Exercise description: Among the entries below, please repeat exactly and only the lines from the line containing "Screen dimensions: 1232x952" to the line containing "Where should I", both lines included.

Dataset entries:
§
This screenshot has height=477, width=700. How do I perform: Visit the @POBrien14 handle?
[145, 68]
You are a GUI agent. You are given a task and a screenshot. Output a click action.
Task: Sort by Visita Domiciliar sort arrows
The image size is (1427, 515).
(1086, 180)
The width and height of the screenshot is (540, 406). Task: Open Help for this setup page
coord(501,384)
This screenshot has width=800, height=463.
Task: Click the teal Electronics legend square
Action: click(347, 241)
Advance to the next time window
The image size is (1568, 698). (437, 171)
§
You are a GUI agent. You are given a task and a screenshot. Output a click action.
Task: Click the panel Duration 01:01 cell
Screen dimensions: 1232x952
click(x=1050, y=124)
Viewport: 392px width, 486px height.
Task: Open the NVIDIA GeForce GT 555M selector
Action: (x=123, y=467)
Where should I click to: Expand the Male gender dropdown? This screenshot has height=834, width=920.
§
Solution for this task:
Screen dimensions: 1232x952
click(x=1050, y=124)
Viewport: 392px width, 486px height.
Task: Open the NVIDIA GeForce GT 555M selector
Action: (x=123, y=467)
Where should I click to: Expand the Male gender dropdown? This screenshot has height=834, width=920.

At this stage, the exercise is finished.